ナタリー PowerPush - ももいろクローバーZ
ももクロちゃぶ台トークだZ!! 「バトル アンド ロマンス」全曲解説
「このジャンプがアイドル史を更新する」
──このインタビューでは制作サイドのお2人に、ももクロの音楽制作現場、「バトル アンド ロマンス」完成までの道のりを具体的に伺いたいなと考えています。まずは、ほんの1年前まで「HMVの佐藤さん」としておなじみだった佐藤さんの、激動の人生を振り返るところから始めてもいいでしょうか(笑)。

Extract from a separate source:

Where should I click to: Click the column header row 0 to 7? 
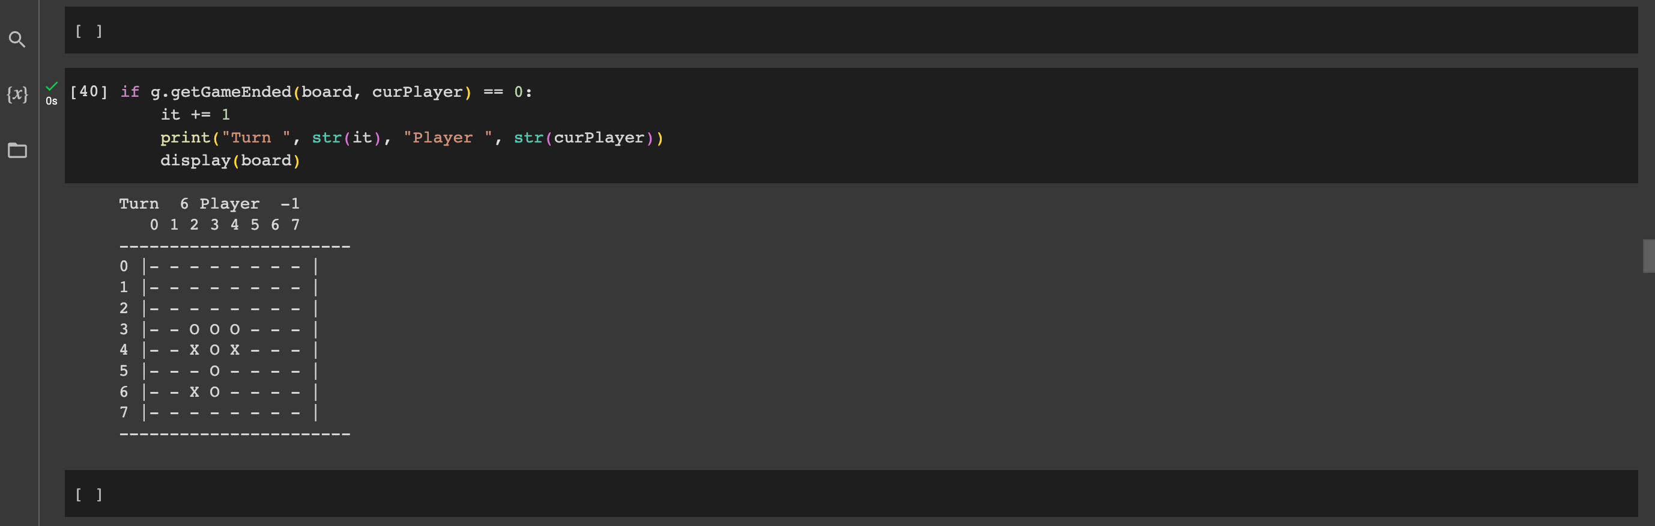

佐藤 アハハ、わかりました。僕はHMV渋谷に閉店まで(2010年8月22日閉店)ずっといまして、元々クラシックや映画音楽の担当だったんですね。でも2009年ぐらいから「アイドル面白いな」「なんでこれ売れるのにあんまりうちの店で扱ってないんだろうな」と思い始めて、J-POPのフロアで「俺やっていい?」って。そうやっているうちに……「MUSIC JAPAN」(NHK総合)でアイドル特集が放送されることになり(2010年5月放送)、特集に絡めた売り場のコーナーを作ろうかなと思って番組を観たら、一発目に出てきたももいろクローバーに衝撃を受けたんです。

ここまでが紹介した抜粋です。